Most patients have significant improvement in their symptoms within a week. But many will have significant improvements within a couple days. The procedure can improve symptoms such as pain, swelling, aching, heaviness, fatigue, prominence of varicosities and sometimes improve neurologic symptoms (such as restless leg) if there was a venous trigger.

Vein Surgery

Vein Surgery (microphlebectomy) is a minimally invasive, outpatient procedure used to surgically remove varicose veins. A local anesthetic is administered and your vein surgeon will make very tiny incisions to remove the troublesome vein. The surgery takes about an hour.

Recovery and Results

You will need a duplex ultrasound about one week after your vein surgery to confirm that you are healing properly. Then about one month after surgery, you will see your doctor in his/her office to see how you are progressing and make sure there are not additional symptoms that need to be resolved.

In most cases, patients are able to return to normal activity immediately after treatment. Strenuous activity should be avoided but walking is encouraged to assist with the movement of blood.
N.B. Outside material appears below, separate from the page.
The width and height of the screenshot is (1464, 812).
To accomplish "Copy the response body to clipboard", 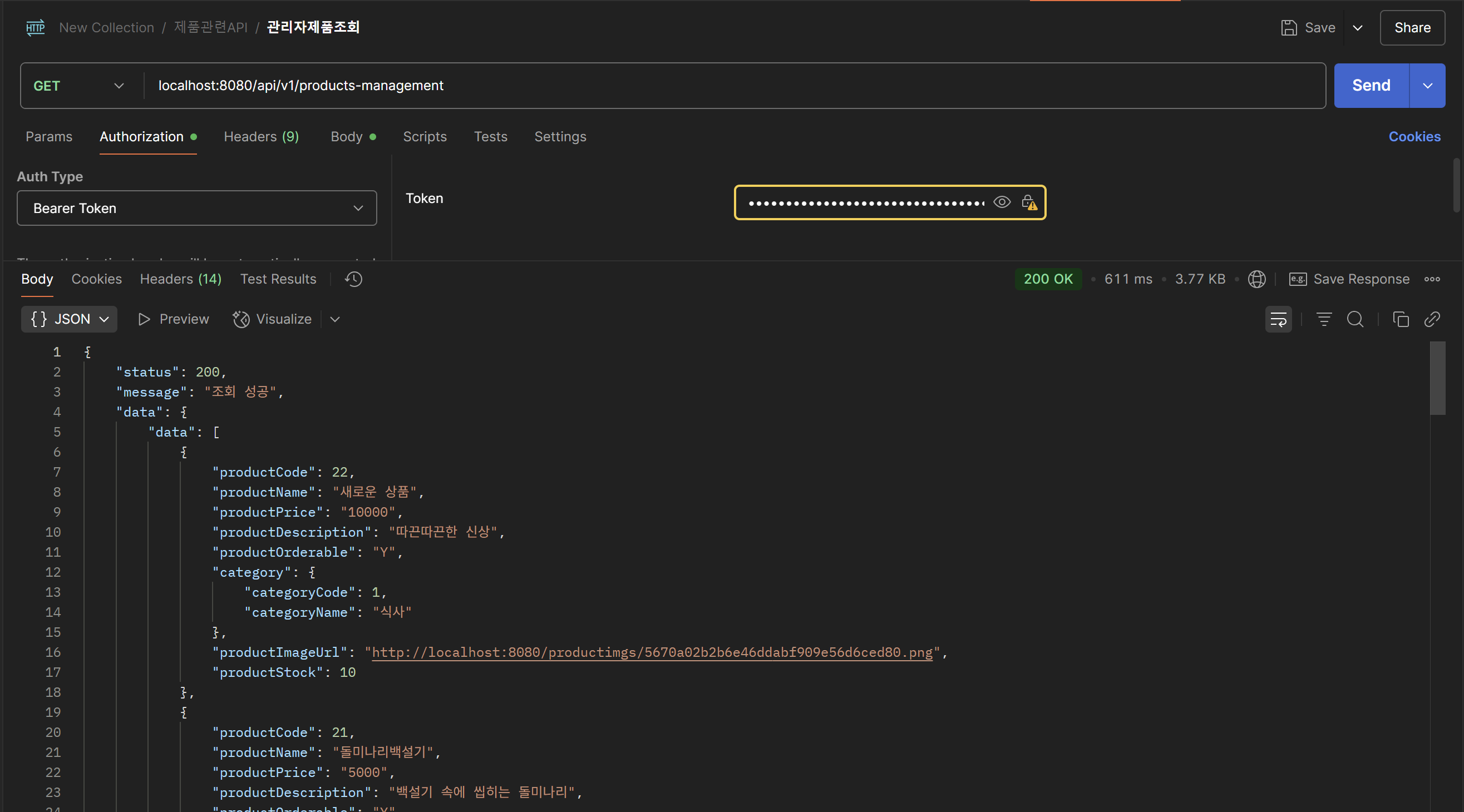I will [x=1401, y=319].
There is virtually no scarring and results can be seen almost immediately after treatment. You may experience some bruising or minimal discomfort for a couple days after surgery.
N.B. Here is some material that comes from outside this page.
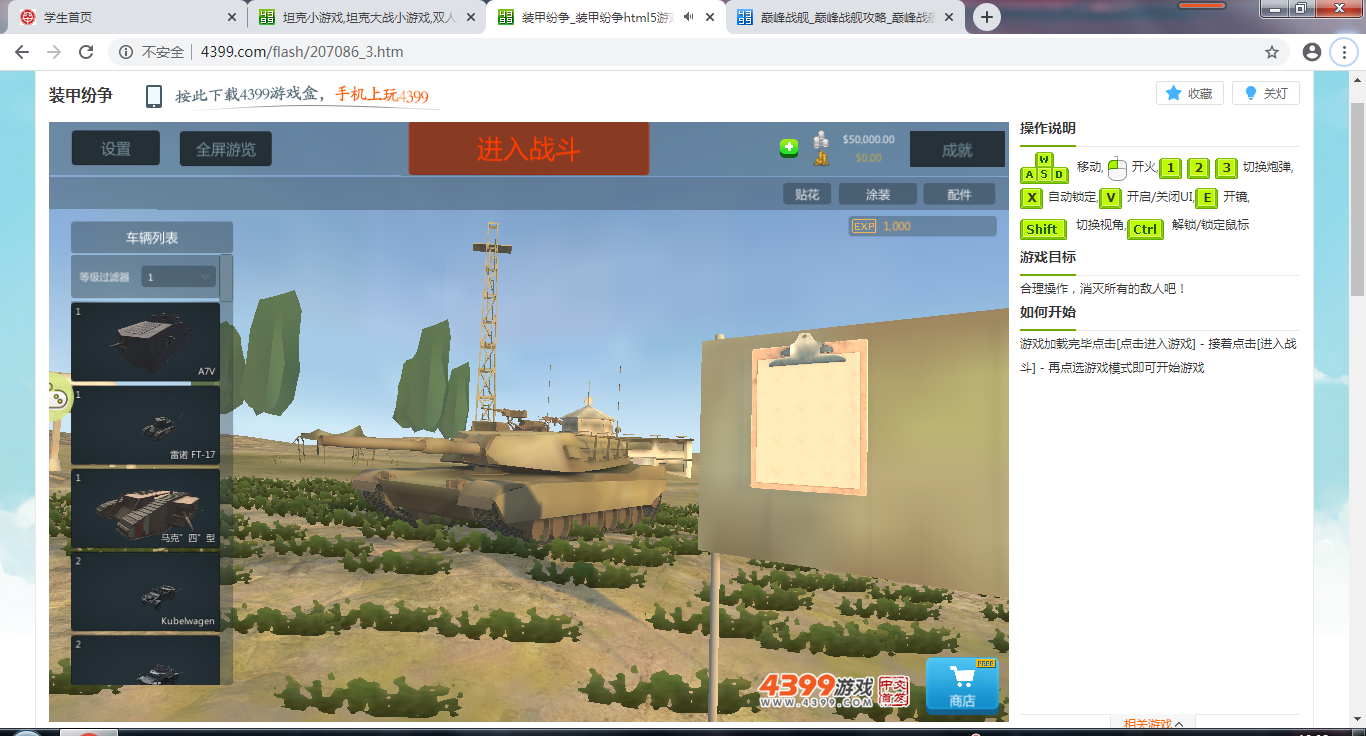
Task: Open the 涂装 paint customization tab
Action: pos(878,194)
Symptoms of Venous Insufficiency

If you have any of the following symptoms, you may want to consider being evaluated.

  • Leg pain, heaviness or cramping
  • Swelling
  • Tightness
  • Varicose veins (veins that are dark purple or blue, appear twisted and bulging)
  • Skin discoloration, redness, open wounds, sores or ulcers
  • Itching
  • Fatigue

What Causes Varicose Veins?

Varicose veins are caused by the breakdown of the valve system in veins close to the skin. This breakdown doesn’t allow blood to travel back to the heart and causes blood to pool in the lower legs. The increased volume of blood and pressure of that blood can cause pain.

Varicose veins can affect people as young as their teens, but vein disease often progresses as we age. It is also more common in women than men. Other risk factors include:

  • A family history of venous disease
  • Two or more pregnancies
  • Prolonged sitting or standing
  • Obesity or an increased body mass index
  • Leg injuries
  • Smoking
  • Birth control pills or hormone replacement

How do you Prevent Varicose Veins?

While there is not much you can do about your family history, there are some things you can do to help prevent or slow the development of venous disease.

  • Exercise! It can help pump venous blood out of the legs. People who exercise regularly may experience fewer venous symptoms.
  • Avoid heavy isometric exercise (lift heavy things).
  • Avoid prolonged standing or sitting.
  • Avoid smoking.
  • Knee surgeries or leg trauma can sometimes contribute to the development of chronic venous disease.